At COP30, China’s investment in green tech offers glimmer of hope

More than 40,000 delegates from nearly 200 countries begin work this week in the Brazilian city of Belém, on the edge of the Amazon rainforest, on a task that looks increasingly hopeless: slowing and mitigating the overheating of our planet.

But while their work at the 2025 United Nations Climate Change Conference, commonly known as COP30, certainly matters, this latest meeting comes amid a dramatic shift—along with an incredible glimmer of hope—in the politics of climate change.

Whether and how the world will embrace clean energy technologies—replacing carbon-intensive oil, gas and coal—now depends less on these annual meetings and more on the domestic political agendas of each individual country.

Why did we write this

As the COP30 climate conference gathers in Brazil, Beijing and Washington have taken opposing positions on climate change. Donald Trump calls it a “scam.” Xi Jinping has invested billions in green technology this year. Whose point of view will be more prophetic?
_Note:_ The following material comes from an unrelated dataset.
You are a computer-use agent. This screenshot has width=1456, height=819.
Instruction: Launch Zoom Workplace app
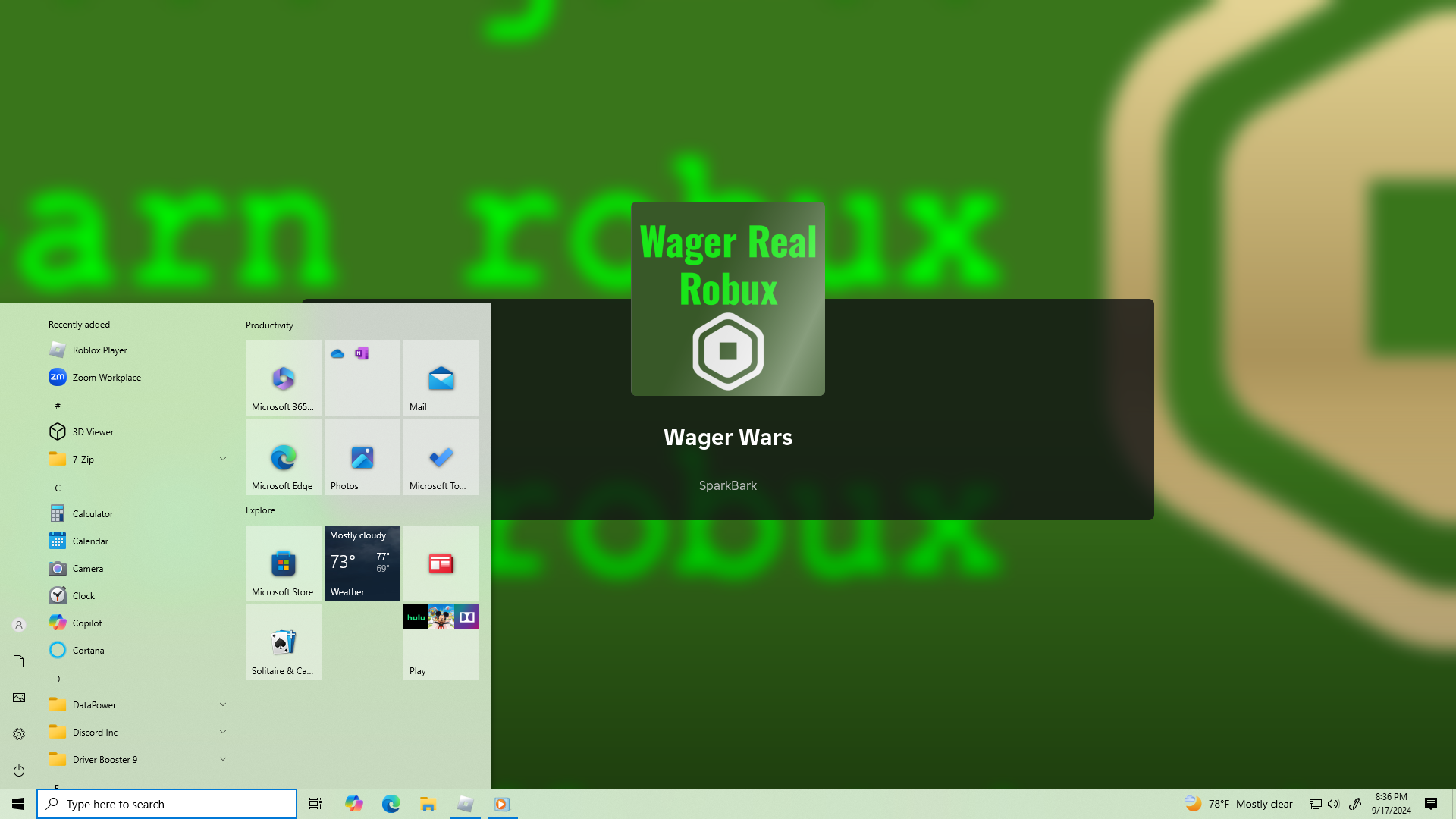[x=106, y=377]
And no country matters more than two energy superpowers with divergent interests and increasingly divergent approaches to climate change: the United States and China.

US President Donald Trump recently called climate change “the biggest scam ever.” He cuts former President Joe Biden's green energy subsidies, doubles America's world-leading oil and gas production and ignores the Belem conference.

Chinese leader Xi Jinping is making a very different economic bet.